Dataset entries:
::::::::::

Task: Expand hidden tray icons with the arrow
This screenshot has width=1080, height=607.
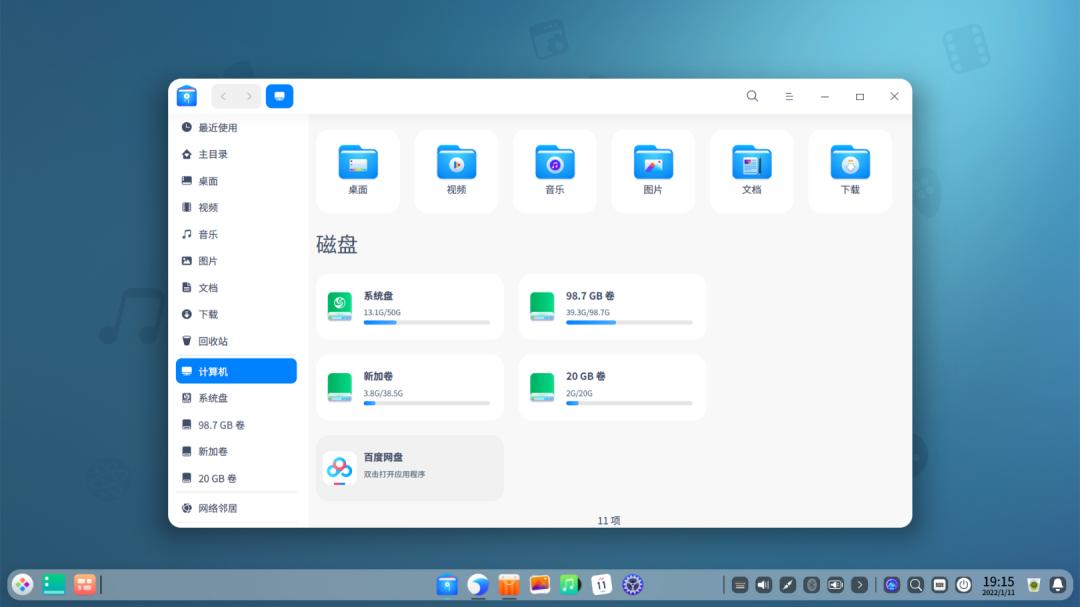Action: (x=860, y=585)
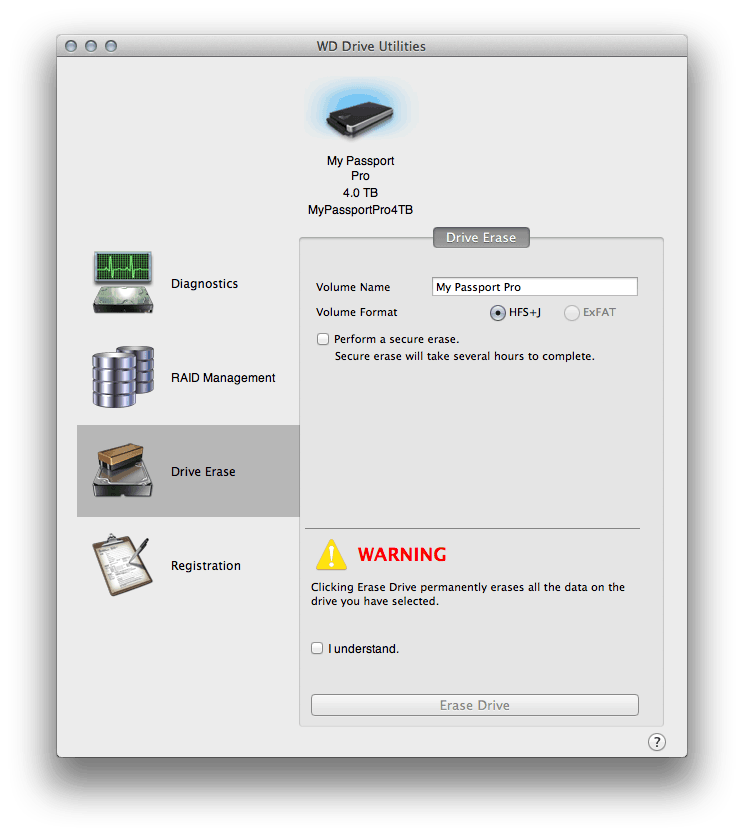
Task: Click the RAID Management database stack icon
Action: coord(124,376)
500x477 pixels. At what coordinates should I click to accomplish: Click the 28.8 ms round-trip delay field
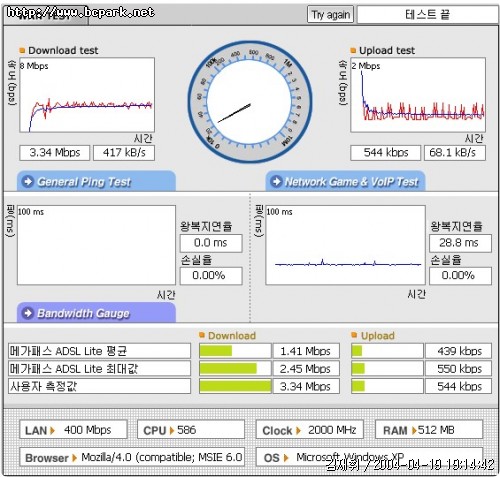[460, 243]
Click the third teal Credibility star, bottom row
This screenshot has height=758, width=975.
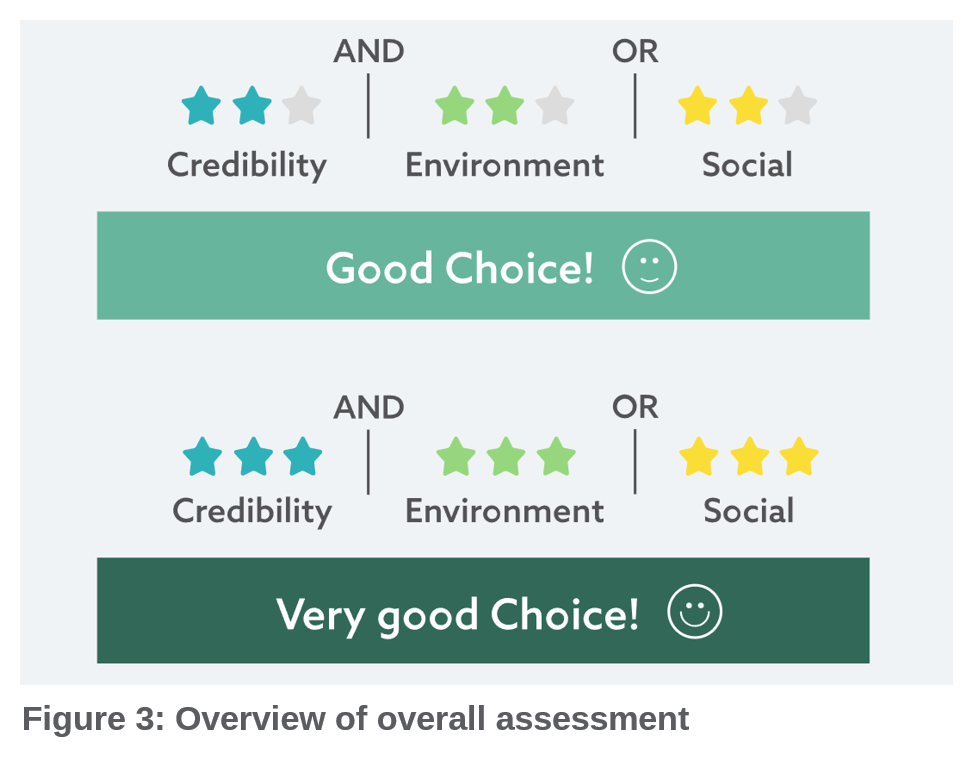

::::::::::

Task details
Reproduce the data verbatim. Do not carry any picture into the copy.

Expected answer
Task: Expand hidden tray icons with the arrow
This screenshot has width=1080, height=607.
Action: (x=860, y=585)
Task: Click the RAID Management database stack icon
Action: coord(124,376)
500x477 pixels. At what coordinates should I click to accomplish: Click the 28.8 ms round-trip delay field
[460, 243]
Click the third teal Credibility star, bottom row
This screenshot has height=758, width=975.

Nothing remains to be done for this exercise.